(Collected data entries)
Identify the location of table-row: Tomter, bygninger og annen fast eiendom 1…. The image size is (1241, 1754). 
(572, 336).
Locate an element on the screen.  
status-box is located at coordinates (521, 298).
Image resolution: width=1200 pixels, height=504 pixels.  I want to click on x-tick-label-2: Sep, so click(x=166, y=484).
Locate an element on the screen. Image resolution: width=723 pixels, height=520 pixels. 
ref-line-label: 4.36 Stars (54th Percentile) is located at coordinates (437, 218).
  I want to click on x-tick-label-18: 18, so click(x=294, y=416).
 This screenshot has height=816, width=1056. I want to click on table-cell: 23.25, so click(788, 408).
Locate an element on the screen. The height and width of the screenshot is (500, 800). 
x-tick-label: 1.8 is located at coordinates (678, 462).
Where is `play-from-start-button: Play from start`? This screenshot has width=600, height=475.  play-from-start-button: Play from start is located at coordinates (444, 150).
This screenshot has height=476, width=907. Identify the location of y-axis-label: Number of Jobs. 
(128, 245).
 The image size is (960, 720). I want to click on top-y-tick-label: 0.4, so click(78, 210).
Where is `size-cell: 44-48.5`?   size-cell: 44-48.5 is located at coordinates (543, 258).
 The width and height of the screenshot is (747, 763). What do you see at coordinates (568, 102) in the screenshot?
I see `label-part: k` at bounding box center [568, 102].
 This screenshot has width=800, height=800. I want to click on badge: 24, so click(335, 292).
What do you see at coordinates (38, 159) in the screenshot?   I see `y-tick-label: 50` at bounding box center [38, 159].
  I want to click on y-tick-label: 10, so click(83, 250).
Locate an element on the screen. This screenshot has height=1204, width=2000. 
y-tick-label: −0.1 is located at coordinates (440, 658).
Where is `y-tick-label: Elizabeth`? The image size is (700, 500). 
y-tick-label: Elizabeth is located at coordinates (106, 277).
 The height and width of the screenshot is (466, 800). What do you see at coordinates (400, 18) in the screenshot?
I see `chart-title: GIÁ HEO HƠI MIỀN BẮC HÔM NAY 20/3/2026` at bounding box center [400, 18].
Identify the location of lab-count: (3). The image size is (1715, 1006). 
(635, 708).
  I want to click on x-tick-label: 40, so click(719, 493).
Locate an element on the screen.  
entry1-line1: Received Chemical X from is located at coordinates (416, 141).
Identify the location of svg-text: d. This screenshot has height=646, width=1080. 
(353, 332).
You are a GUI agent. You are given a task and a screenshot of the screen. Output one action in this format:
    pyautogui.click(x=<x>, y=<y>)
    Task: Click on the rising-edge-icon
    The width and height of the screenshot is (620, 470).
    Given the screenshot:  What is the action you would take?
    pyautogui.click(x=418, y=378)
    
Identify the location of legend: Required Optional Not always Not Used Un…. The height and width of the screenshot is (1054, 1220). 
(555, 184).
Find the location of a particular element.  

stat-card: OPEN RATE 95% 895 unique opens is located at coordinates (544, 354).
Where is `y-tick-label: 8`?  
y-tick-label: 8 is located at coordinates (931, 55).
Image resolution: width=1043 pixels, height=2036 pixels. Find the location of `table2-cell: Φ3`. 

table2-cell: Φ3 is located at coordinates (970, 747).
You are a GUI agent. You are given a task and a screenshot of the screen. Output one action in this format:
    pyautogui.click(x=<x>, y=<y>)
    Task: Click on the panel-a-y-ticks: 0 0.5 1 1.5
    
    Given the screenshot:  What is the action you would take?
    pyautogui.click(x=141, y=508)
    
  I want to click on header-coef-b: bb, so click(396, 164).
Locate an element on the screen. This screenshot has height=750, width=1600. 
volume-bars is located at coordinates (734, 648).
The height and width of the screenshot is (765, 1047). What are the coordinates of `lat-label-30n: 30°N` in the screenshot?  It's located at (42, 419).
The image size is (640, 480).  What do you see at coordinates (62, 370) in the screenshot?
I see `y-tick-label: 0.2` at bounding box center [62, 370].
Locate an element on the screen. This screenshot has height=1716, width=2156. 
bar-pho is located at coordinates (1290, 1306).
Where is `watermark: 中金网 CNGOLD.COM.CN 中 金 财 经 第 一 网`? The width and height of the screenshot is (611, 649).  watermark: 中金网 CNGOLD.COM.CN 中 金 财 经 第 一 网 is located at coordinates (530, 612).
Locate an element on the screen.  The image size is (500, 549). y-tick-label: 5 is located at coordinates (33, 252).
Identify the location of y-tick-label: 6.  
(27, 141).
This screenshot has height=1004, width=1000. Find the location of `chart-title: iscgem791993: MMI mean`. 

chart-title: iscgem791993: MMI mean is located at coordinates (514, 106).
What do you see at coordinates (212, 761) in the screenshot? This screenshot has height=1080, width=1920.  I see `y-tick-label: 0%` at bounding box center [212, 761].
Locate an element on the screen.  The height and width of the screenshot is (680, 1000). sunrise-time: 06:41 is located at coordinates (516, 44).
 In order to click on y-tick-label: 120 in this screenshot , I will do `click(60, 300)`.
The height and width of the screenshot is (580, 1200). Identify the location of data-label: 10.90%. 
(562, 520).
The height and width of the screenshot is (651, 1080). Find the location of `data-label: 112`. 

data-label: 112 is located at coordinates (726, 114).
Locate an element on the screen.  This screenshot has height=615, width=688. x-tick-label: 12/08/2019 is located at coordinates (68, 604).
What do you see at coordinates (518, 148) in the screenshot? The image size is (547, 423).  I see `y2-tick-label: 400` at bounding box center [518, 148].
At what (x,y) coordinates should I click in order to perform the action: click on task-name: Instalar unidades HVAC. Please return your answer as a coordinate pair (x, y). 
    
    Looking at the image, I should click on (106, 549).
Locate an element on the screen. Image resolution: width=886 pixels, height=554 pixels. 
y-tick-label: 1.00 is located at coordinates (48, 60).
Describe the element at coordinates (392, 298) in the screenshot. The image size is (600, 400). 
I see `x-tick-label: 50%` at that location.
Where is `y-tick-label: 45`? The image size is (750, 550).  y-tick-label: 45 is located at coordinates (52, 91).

Your objective
Please edit the records above by replacing "Locate an element" with "Find an element" wherever it occurs, and leave every other part unchanged.

Task output
Identify the location of table-row: Tomter, bygninger og annen fast eiendom 1…. The image size is (1241, 1754). 
(572, 336).
Find an element on the screen.  
status-box is located at coordinates (521, 298).
Image resolution: width=1200 pixels, height=504 pixels.  I want to click on x-tick-label-2: Sep, so click(x=166, y=484).
Find an element on the screen. Image resolution: width=723 pixels, height=520 pixels. 
ref-line-label: 4.36 Stars (54th Percentile) is located at coordinates (437, 218).
  I want to click on x-tick-label-18: 18, so click(x=294, y=416).
 This screenshot has height=816, width=1056. I want to click on table-cell: 23.25, so click(788, 408).
Find an element on the screen. The height and width of the screenshot is (500, 800). 
x-tick-label: 1.8 is located at coordinates (678, 462).
Where is `play-from-start-button: Play from start`? This screenshot has width=600, height=475.  play-from-start-button: Play from start is located at coordinates (444, 150).
This screenshot has height=476, width=907. Identify the location of y-axis-label: Number of Jobs. 
(128, 245).
 The image size is (960, 720). I want to click on top-y-tick-label: 0.4, so click(78, 210).
Where is `size-cell: 44-48.5`?   size-cell: 44-48.5 is located at coordinates (543, 258).
 The width and height of the screenshot is (747, 763). What do you see at coordinates (568, 102) in the screenshot?
I see `label-part: k` at bounding box center [568, 102].
 This screenshot has width=800, height=800. I want to click on badge: 24, so click(335, 292).
What do you see at coordinates (38, 159) in the screenshot?   I see `y-tick-label: 50` at bounding box center [38, 159].
  I want to click on y-tick-label: 10, so click(83, 250).
Find an element on the screen. This screenshot has height=1204, width=2000. 
y-tick-label: −0.1 is located at coordinates (440, 658).
Where is `y-tick-label: Elizabeth`? The image size is (700, 500). 
y-tick-label: Elizabeth is located at coordinates (106, 277).
 The height and width of the screenshot is (466, 800). What do you see at coordinates (400, 18) in the screenshot?
I see `chart-title: GIÁ HEO HƠI MIỀN BẮC HÔM NAY 20/3/2026` at bounding box center [400, 18].
Identify the location of lab-count: (3). The image size is (1715, 1006). 
(635, 708).
  I want to click on x-tick-label: 40, so click(719, 493).
Find an element on the screen.  
entry1-line1: Received Chemical X from is located at coordinates (416, 141).
Identify the location of svg-text: d. This screenshot has height=646, width=1080. 
(353, 332).
You are a GUI agent. You are given a task and a screenshot of the screen. Output one action in this format:
    pyautogui.click(x=<x>, y=<y>)
    Task: Click on the rising-edge-icon
    The width and height of the screenshot is (620, 470).
    Given the screenshot:  What is the action you would take?
    pyautogui.click(x=418, y=378)
    
Identify the location of legend: Required Optional Not always Not Used Un…. The height and width of the screenshot is (1054, 1220). 
(555, 184).
Find the location of a particular element.  

stat-card: OPEN RATE 95% 895 unique opens is located at coordinates (544, 354).
Where is `y-tick-label: 8`?  
y-tick-label: 8 is located at coordinates (931, 55).
Image resolution: width=1043 pixels, height=2036 pixels. Find the location of `table2-cell: Φ3`. 

table2-cell: Φ3 is located at coordinates (970, 747).
You are a GUI agent. You are given a task and a screenshot of the screen. Output one action in this format:
    pyautogui.click(x=<x>, y=<y>)
    Task: Click on the panel-a-y-ticks: 0 0.5 1 1.5
    
    Given the screenshot:  What is the action you would take?
    pyautogui.click(x=141, y=508)
    
  I want to click on header-coef-b: bb, so click(396, 164).
Find an element on the screen. This screenshot has height=750, width=1600. 
volume-bars is located at coordinates (734, 648).
The height and width of the screenshot is (765, 1047). What are the coordinates of `lat-label-30n: 30°N` in the screenshot?  It's located at (42, 419).
The image size is (640, 480).  What do you see at coordinates (62, 370) in the screenshot?
I see `y-tick-label: 0.2` at bounding box center [62, 370].
Find an element on the screen. This screenshot has height=1716, width=2156. 
bar-pho is located at coordinates (1290, 1306).
Where is `watermark: 中金网 CNGOLD.COM.CN 中 金 财 经 第 一 网`? The width and height of the screenshot is (611, 649).  watermark: 中金网 CNGOLD.COM.CN 中 金 财 经 第 一 网 is located at coordinates (530, 612).
Find an element on the screen.  The image size is (500, 549). y-tick-label: 5 is located at coordinates (33, 252).
Identify the location of y-tick-label: 6.  
(27, 141).
This screenshot has height=1004, width=1000. Find the location of `chart-title: iscgem791993: MMI mean`. 

chart-title: iscgem791993: MMI mean is located at coordinates (514, 106).
What do you see at coordinates (212, 761) in the screenshot? This screenshot has height=1080, width=1920.  I see `y-tick-label: 0%` at bounding box center [212, 761].
Find an element on the screen.  The height and width of the screenshot is (680, 1000). sunrise-time: 06:41 is located at coordinates (516, 44).
 In order to click on y-tick-label: 120 in this screenshot , I will do `click(60, 300)`.
The height and width of the screenshot is (580, 1200). Identify the location of data-label: 10.90%. 
(562, 520).
The height and width of the screenshot is (651, 1080). Find the location of `data-label: 112`. 

data-label: 112 is located at coordinates (726, 114).
Find an element on the screen.  This screenshot has height=615, width=688. x-tick-label: 12/08/2019 is located at coordinates (68, 604).
What do you see at coordinates (518, 148) in the screenshot? The image size is (547, 423).  I see `y2-tick-label: 400` at bounding box center [518, 148].
At what (x,y) coordinates should I click in order to perform the action: click on task-name: Instalar unidades HVAC. Please return your answer as a coordinate pair (x, y). 
    
    Looking at the image, I should click on (106, 549).
Find an element on the screen. Image resolution: width=886 pixels, height=554 pixels. 
y-tick-label: 1.00 is located at coordinates (48, 60).
Describe the element at coordinates (392, 298) in the screenshot. The image size is (600, 400). 
I see `x-tick-label: 50%` at that location.
Where is `y-tick-label: 45`? The image size is (750, 550).  y-tick-label: 45 is located at coordinates (52, 91).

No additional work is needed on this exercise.